Tools with missing credentials return `{"ok": false, "stub": true}` — the
framework works without any env vars configured; stub tools show in the registry
with their band and description so the capability surface is visible during review.

### Authority bands

| Band | Policy | Use case |
|---|---|---|
| L0 | Always autonomous, no spend | Read-only data fetching |
| L1 | Autonomous, trivial side effects | Creating records, sending low-stakes messages |
| L2 | Autonomous up to per-action cap | AI inference, Stripe calls under threshold |
| L3 | Always escalates to operator | Refunds, subscription changes, payouts |
| L4 | Always escalates, unlimited scope | Reserved for future high-stakes tools |

## What's real right now

- A real Stripe (test-mode) PaymentIntent is on record:
  `pi_3TkZWEPfSF4TGXT90AWlrnle` — confirm it at Stripe's own API or dashboard.
- A real Twilio Verify integration sends SMS approval codes to an operator's
  phone. The code is never written to any file the agent can read.
- A real, operator-only kill switch (`custodian kill --by <name>` / `custodian
  resume --by <name>`) is wired into the live, authoritative `spend.py` —
  not a separate demo path. Verified live: a real autonomous spend succeeded,
  the kill switch was engaged, the exact same request was denied by the real
  script running inside the live sandbox, then released, then the real spend
  succeeded again. The full sequence is in the real audit log.
- 1,110 passing tests, tested with Python 3.13.
- The test suite includes `test_self_approval_regression.py` — a regression
  test for the exact security bug this design prevents. The fix was proven
  by deliberately reintroducing the bug, confirming the test failed, then
  restoring the fix. That test exists so the bug can never silently return.
- Public commit history at `git.argobox.com/KeyArgo/hermes-hackathon-2026`.

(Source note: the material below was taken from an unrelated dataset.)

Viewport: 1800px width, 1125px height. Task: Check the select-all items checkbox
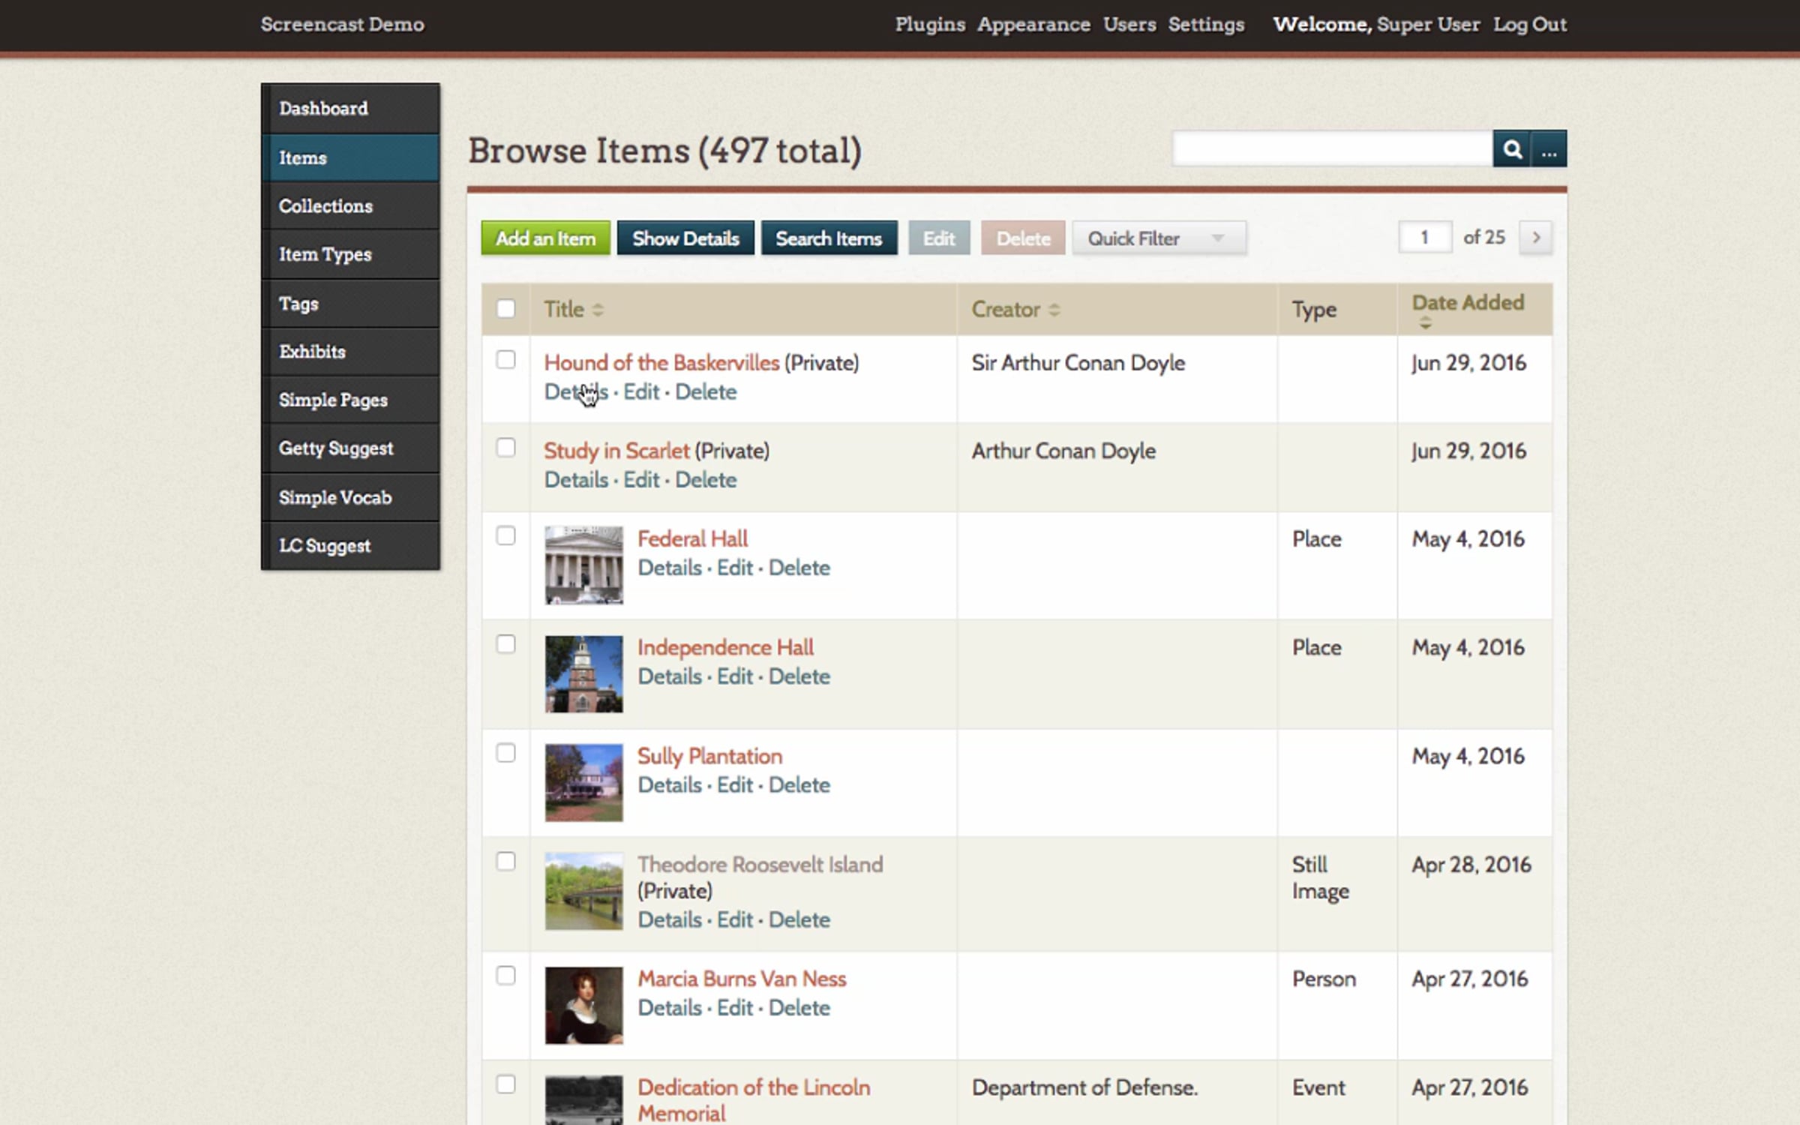(x=506, y=309)
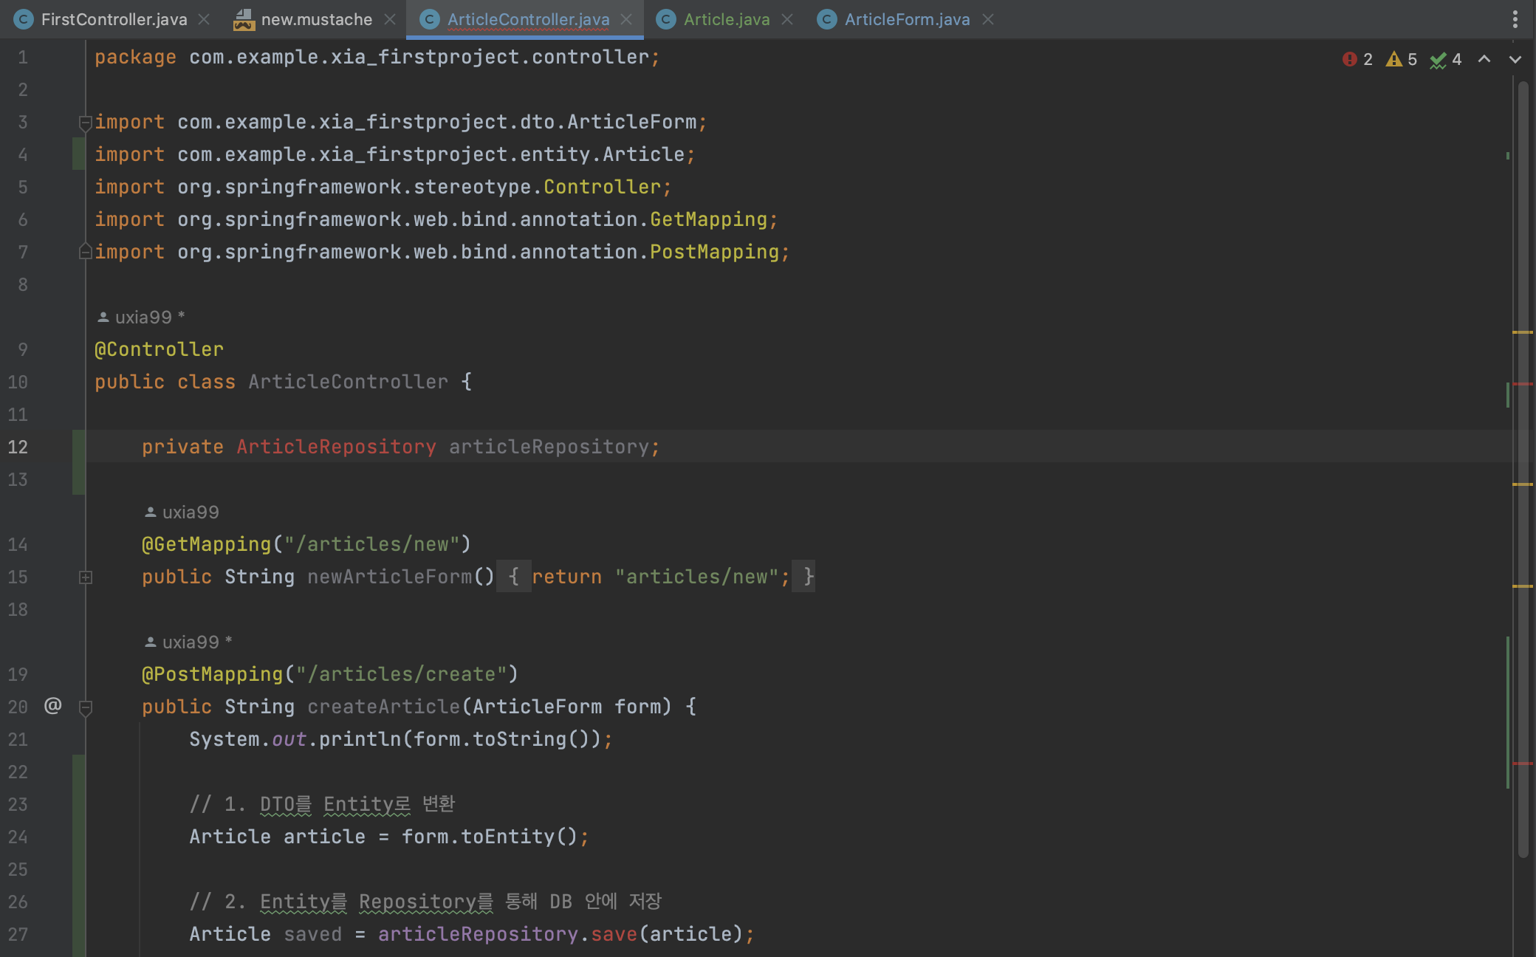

**Don't take any of this on faith — run `python3 verify_kit.py` yourself.** One command
re-runs the test suite, actually reintroduces the security bug live to prove the regression
test catches it (then restores the original file), and pulls fresh data straight from the
real public dashboard. See `docs/VERIFICATION.md` for the full manual breakdown too.

## Limitations

- Only one approval backend is shipped: `twilio_verify`. Backends named other
  than `twilio_verify` or `none` are rejected at policy validation time.
- Only one storage backend is shipped: SQLite (via `SqliteStorage`).
- No multi-tenant support. No plugin marketplace. No general-purpose
  expression language in the policy DSL — the match vocabulary is a fixed,
  small set (skill name, context flags, spend-amount threshold).
- No third-party security audit has been performed.